◆ **Exercise**:
Output the line that contains "[search] (292, 48)", then every line beneath it through the end of the records, exactly as given and with no other lines.

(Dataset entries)
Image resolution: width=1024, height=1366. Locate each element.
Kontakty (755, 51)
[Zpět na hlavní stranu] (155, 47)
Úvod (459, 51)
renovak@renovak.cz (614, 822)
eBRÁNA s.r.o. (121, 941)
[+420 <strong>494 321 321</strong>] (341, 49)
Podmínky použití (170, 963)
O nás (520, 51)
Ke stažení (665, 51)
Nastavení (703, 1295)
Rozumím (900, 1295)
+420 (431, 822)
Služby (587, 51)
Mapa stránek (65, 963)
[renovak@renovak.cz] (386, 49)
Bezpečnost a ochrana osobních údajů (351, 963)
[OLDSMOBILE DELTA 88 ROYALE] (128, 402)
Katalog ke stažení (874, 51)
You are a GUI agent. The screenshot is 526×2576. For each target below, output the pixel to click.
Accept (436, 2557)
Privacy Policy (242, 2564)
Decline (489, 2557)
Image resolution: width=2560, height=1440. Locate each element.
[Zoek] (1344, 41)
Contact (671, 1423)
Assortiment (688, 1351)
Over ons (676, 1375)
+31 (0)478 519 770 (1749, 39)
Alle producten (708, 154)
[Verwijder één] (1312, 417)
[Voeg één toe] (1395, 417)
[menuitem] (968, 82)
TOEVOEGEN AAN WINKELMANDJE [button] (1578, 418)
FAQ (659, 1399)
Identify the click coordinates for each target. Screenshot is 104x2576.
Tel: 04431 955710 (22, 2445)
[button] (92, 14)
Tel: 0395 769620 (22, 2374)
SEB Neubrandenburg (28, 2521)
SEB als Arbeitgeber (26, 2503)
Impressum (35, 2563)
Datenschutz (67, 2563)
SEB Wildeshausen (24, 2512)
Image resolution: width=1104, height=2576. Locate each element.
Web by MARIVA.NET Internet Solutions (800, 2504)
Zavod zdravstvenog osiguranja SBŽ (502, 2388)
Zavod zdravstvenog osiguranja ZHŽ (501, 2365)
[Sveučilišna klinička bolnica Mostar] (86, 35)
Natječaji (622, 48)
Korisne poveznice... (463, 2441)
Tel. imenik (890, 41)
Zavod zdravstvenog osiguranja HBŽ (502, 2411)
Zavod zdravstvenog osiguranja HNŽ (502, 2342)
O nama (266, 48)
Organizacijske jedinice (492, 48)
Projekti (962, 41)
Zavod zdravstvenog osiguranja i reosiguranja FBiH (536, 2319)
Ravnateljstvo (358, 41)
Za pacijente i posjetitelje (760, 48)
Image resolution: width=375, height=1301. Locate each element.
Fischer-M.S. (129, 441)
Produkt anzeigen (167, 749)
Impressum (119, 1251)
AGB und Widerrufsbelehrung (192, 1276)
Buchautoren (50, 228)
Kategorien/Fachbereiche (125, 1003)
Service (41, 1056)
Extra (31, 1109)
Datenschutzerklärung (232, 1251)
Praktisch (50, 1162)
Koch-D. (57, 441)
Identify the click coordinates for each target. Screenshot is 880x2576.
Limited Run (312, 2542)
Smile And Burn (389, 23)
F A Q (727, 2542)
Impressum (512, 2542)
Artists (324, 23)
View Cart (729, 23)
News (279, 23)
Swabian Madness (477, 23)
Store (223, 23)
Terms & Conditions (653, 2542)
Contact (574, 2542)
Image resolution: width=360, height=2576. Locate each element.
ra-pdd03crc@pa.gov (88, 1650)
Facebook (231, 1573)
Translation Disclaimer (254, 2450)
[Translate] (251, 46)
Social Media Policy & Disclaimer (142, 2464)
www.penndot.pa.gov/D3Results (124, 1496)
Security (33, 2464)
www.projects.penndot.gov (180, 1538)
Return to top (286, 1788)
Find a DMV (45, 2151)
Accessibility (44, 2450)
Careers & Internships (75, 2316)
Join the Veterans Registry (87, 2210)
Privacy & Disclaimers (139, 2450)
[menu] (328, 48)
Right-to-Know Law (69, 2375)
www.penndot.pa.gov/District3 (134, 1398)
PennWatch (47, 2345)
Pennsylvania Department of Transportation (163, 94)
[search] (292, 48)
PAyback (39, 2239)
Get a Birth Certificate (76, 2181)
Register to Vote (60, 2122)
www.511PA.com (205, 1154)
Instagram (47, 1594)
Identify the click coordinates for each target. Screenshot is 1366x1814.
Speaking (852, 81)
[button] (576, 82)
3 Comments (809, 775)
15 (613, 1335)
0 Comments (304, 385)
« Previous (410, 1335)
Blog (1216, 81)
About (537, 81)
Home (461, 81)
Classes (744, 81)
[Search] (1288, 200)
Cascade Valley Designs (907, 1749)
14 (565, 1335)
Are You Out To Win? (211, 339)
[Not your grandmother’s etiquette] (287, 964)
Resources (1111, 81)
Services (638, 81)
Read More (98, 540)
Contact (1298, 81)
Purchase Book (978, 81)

◆ **Answer box**:
[search] (292, 48)
PAyback (39, 2239)
Get a Birth Certificate (76, 2181)
Register to Vote (60, 2122)
www.511PA.com (205, 1154)
Instagram (47, 1594)
Identify the click coordinates for each target. Screenshot is 1366x1814.
Speaking (852, 81)
[button] (576, 82)
3 Comments (809, 775)
15 (613, 1335)
0 Comments (304, 385)
« Previous (410, 1335)
Blog (1216, 81)
About (537, 81)
Home (461, 81)
Classes (744, 81)
[Search] (1288, 200)
Cascade Valley Designs (907, 1749)
14 (565, 1335)
Are You Out To Win? (211, 339)
[Not your grandmother’s etiquette] (287, 964)
Resources (1111, 81)
Services (638, 81)
Read More (98, 540)
Contact (1298, 81)
Purchase Book (978, 81)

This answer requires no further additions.